→ **Work to complete**
The reply has to contain each record exactly as written.

▼▼▼

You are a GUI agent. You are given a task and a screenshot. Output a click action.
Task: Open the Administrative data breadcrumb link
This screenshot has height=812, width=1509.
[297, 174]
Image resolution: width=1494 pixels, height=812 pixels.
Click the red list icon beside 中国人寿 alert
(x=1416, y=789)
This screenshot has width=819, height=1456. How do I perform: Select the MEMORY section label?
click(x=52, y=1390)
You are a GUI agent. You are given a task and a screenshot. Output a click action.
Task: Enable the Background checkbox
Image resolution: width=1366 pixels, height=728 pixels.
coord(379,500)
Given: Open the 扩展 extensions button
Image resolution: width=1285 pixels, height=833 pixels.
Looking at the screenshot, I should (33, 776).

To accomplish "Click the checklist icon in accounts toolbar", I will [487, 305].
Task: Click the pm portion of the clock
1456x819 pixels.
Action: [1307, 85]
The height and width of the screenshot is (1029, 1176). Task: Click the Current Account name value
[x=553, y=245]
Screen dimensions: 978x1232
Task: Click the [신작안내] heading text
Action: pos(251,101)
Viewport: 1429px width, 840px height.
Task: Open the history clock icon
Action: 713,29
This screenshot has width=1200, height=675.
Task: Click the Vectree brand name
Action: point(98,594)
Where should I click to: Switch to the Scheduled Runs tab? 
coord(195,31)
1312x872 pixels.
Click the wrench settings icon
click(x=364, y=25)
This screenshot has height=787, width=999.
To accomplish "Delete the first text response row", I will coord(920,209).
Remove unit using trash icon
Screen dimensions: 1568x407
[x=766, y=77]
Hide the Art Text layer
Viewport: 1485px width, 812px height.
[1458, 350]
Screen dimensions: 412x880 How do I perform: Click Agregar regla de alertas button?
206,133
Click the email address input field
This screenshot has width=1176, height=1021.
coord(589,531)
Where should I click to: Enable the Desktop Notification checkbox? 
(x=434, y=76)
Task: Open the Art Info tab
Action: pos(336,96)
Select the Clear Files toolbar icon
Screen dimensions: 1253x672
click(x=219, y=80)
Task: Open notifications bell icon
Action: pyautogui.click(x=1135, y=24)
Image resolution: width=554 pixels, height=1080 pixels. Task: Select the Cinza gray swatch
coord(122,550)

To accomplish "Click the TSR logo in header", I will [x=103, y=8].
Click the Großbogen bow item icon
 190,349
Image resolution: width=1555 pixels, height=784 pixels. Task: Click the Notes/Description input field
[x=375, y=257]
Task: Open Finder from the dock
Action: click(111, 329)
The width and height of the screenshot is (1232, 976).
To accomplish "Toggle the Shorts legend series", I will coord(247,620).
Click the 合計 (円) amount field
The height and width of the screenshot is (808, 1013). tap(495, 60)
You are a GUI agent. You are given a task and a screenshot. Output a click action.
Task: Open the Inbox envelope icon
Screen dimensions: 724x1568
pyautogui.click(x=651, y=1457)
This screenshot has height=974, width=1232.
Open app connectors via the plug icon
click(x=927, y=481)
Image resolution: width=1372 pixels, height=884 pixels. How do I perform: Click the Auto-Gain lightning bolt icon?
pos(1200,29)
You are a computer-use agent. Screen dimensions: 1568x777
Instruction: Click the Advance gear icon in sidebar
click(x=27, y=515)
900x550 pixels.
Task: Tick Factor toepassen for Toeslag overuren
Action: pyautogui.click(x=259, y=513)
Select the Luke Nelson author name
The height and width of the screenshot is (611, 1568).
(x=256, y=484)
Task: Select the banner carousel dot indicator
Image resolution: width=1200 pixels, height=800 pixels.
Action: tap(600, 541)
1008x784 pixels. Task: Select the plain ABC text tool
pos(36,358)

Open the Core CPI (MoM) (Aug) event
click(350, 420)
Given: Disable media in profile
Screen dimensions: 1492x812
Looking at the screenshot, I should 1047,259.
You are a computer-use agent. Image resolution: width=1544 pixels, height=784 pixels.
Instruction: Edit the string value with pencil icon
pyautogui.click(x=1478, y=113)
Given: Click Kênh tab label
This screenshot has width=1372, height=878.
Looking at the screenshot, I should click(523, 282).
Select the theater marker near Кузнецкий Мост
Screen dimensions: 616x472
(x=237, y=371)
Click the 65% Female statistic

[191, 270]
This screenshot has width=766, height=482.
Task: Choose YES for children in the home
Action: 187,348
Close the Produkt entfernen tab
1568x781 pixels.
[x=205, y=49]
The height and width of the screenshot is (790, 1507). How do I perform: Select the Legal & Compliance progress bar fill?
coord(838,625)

▲▲▲

→ **Response to this exercise**
You are a GUI agent. You are given a task and a screenshot. Output a click action.
Task: Open the Administrative data breadcrumb link
This screenshot has height=812, width=1509.
[297, 174]
Image resolution: width=1494 pixels, height=812 pixels.
Click the red list icon beside 中国人寿 alert
(x=1416, y=789)
This screenshot has width=819, height=1456. How do I perform: Select the MEMORY section label?
click(x=52, y=1390)
You are a GUI agent. You are given a task and a screenshot. Output a click action.
Task: Enable the Background checkbox
Image resolution: width=1366 pixels, height=728 pixels.
coord(379,500)
Given: Open the 扩展 extensions button
Image resolution: width=1285 pixels, height=833 pixels.
Looking at the screenshot, I should (33, 776).

To accomplish "Click the checklist icon in accounts toolbar", I will [487, 305].
Task: Click the pm portion of the clock
1456x819 pixels.
Action: [1307, 85]
The height and width of the screenshot is (1029, 1176). Task: Click the Current Account name value
[x=553, y=245]
Screen dimensions: 978x1232
Task: Click the [신작안내] heading text
Action: pos(251,101)
Viewport: 1429px width, 840px height.
Task: Open the history clock icon
Action: 713,29
This screenshot has width=1200, height=675.
Task: Click the Vectree brand name
Action: point(98,594)
Where should I click to: Switch to the Scheduled Runs tab? 
coord(195,31)
1312x872 pixels.
Click the wrench settings icon
click(x=364, y=25)
This screenshot has height=787, width=999.
To accomplish "Delete the first text response row", I will coord(920,209).
Remove unit using trash icon
Screen dimensions: 1568x407
[x=766, y=77]
Hide the Art Text layer
Viewport: 1485px width, 812px height.
[1458, 350]
Screen dimensions: 412x880 How do I perform: Click Agregar regla de alertas button?
206,133
Click the email address input field
This screenshot has width=1176, height=1021.
coord(589,531)
Where should I click to: Enable the Desktop Notification checkbox? 
(x=434, y=76)
Task: Open the Art Info tab
Action: pos(336,96)
Select the Clear Files toolbar icon
Screen dimensions: 1253x672
click(x=219, y=80)
Task: Open notifications bell icon
Action: pyautogui.click(x=1135, y=24)
Image resolution: width=554 pixels, height=1080 pixels. Task: Select the Cinza gray swatch
coord(122,550)

To accomplish "Click the TSR logo in header", I will [x=103, y=8].
Click the Großbogen bow item icon
 190,349
Image resolution: width=1555 pixels, height=784 pixels. Task: Click the Notes/Description input field
[x=375, y=257]
Task: Open Finder from the dock
Action: click(111, 329)
The width and height of the screenshot is (1232, 976).
To accomplish "Toggle the Shorts legend series", I will coord(247,620).
Click the 合計 (円) amount field
The height and width of the screenshot is (808, 1013). tap(495, 60)
You are a GUI agent. You are given a task and a screenshot. Output a click action.
Task: Open the Inbox envelope icon
Screen dimensions: 724x1568
pyautogui.click(x=651, y=1457)
This screenshot has height=974, width=1232.
Open app connectors via the plug icon
click(x=927, y=481)
Image resolution: width=1372 pixels, height=884 pixels. How do I perform: Click the Auto-Gain lightning bolt icon?
pos(1200,29)
You are a computer-use agent. Screen dimensions: 1568x777
Instruction: Click the Advance gear icon in sidebar
click(x=27, y=515)
900x550 pixels.
Task: Tick Factor toepassen for Toeslag overuren
Action: pyautogui.click(x=259, y=513)
Select the Luke Nelson author name
The height and width of the screenshot is (611, 1568).
(x=256, y=484)
Task: Select the banner carousel dot indicator
Image resolution: width=1200 pixels, height=800 pixels.
Action: tap(600, 541)
1008x784 pixels. Task: Select the plain ABC text tool
pos(36,358)

Open the Core CPI (MoM) (Aug) event
click(350, 420)
Given: Disable media in profile
Screen dimensions: 1492x812
Looking at the screenshot, I should 1047,259.
You are a computer-use agent. Image resolution: width=1544 pixels, height=784 pixels.
Instruction: Edit the string value with pencil icon
pyautogui.click(x=1478, y=113)
Given: Click Kênh tab label
This screenshot has width=1372, height=878.
Looking at the screenshot, I should click(523, 282).
Select the theater marker near Кузнецкий Мост
Screen dimensions: 616x472
(x=237, y=371)
Click the 65% Female statistic

[191, 270]
This screenshot has width=766, height=482.
Task: Choose YES for children in the home
Action: 187,348
Close the Produkt entfernen tab
1568x781 pixels.
[x=205, y=49]
The height and width of the screenshot is (790, 1507). How do I perform: Select the Legal & Compliance progress bar fill?
coord(838,625)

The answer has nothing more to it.